═══ Entries ═══

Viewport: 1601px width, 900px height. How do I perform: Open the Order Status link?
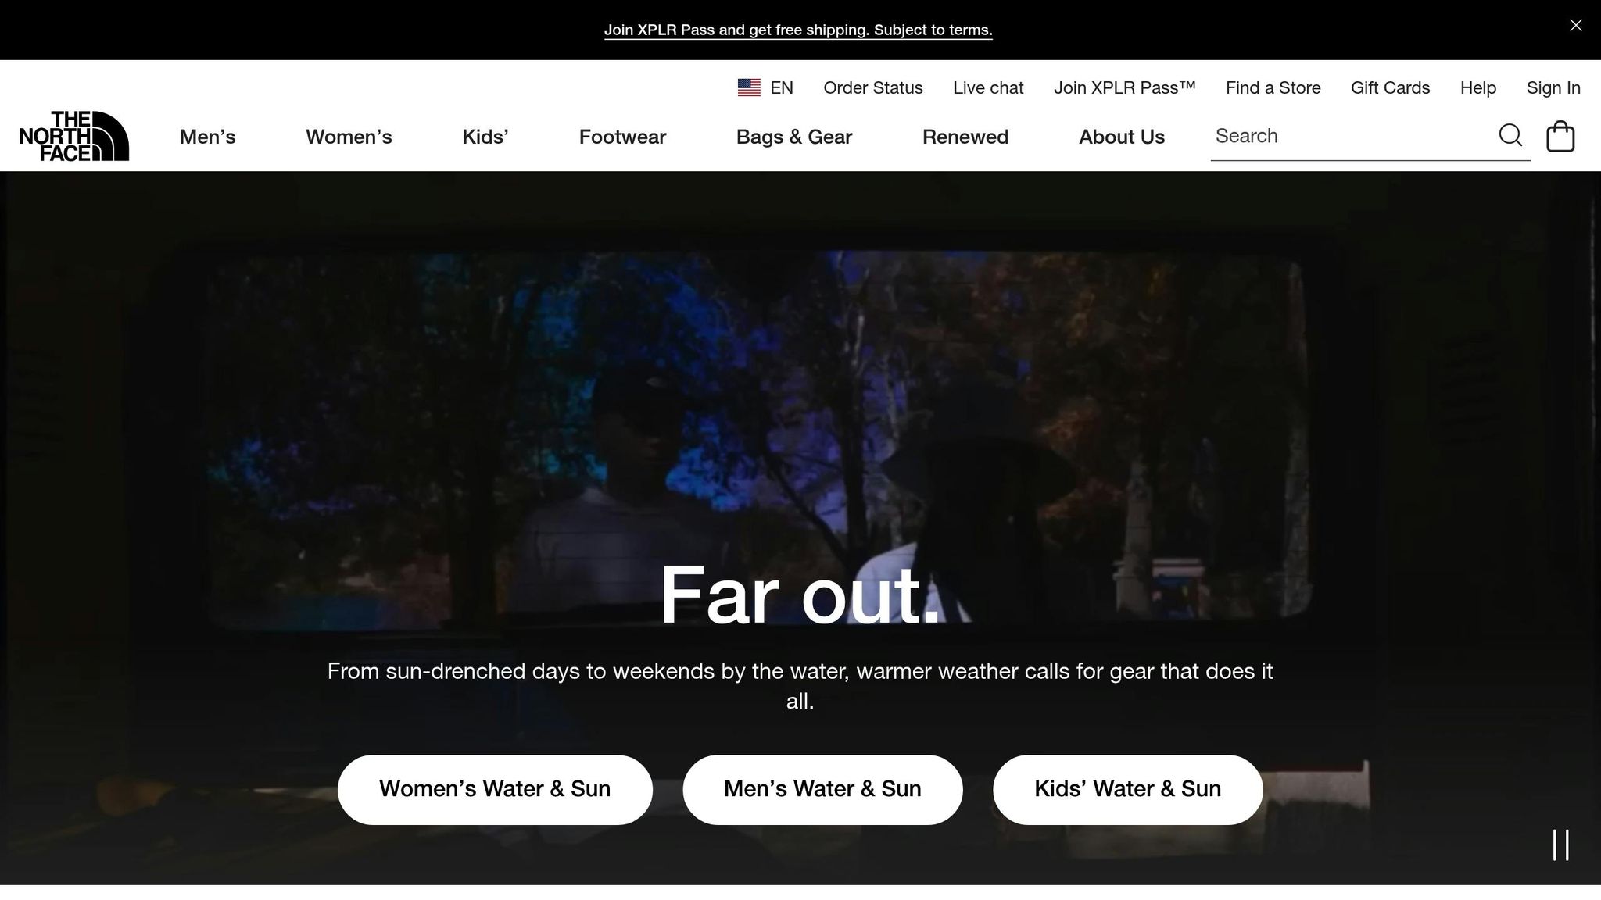[873, 88]
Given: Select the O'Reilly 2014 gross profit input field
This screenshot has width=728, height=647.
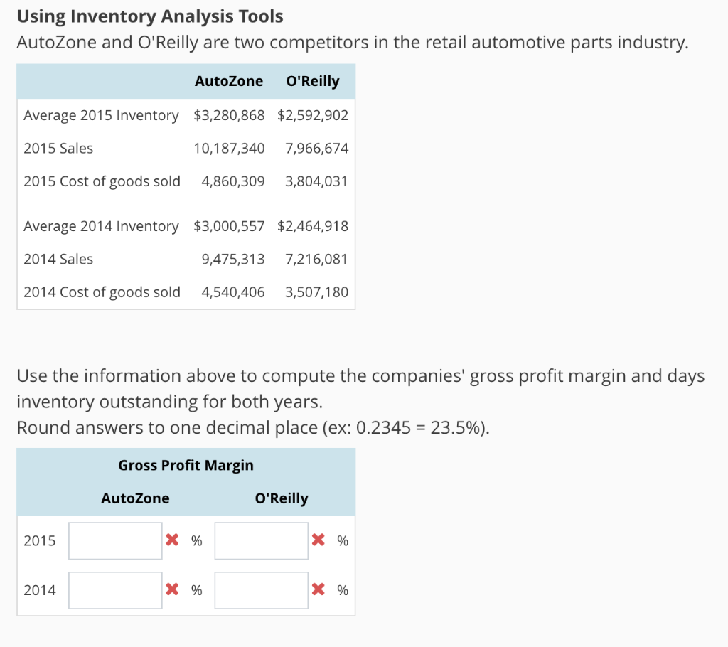Looking at the screenshot, I should (261, 590).
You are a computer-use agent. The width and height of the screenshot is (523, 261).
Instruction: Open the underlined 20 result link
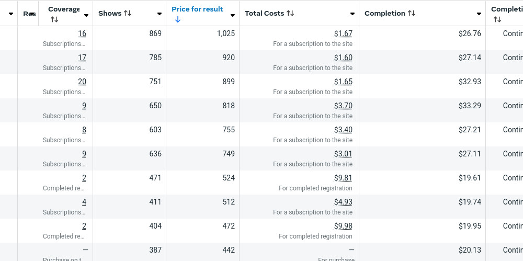(82, 82)
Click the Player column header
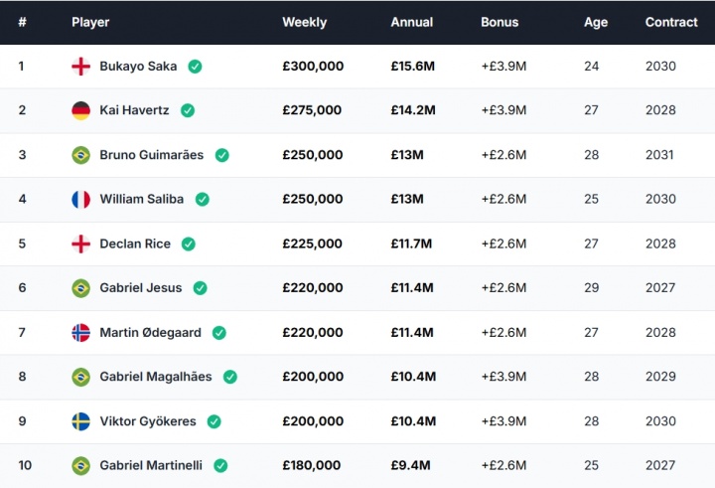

═══

Prompt » Swap every "link" in the lines above for "hyperlink" and give the lines again with nothing else altered. Omit the pictures from the output.

The reply »
Viewport: 1601px width, 900px height. How do I perform: Open the Order Status hyperlink?
[873, 88]
Given: Select the O'Reilly 2014 gross profit input field
This screenshot has width=728, height=647.
Looking at the screenshot, I should (261, 590).
You are a computer-use agent. The width and height of the screenshot is (523, 261).
Instruction: Open the underlined 20 result hyperlink
(82, 82)
Click the Player column header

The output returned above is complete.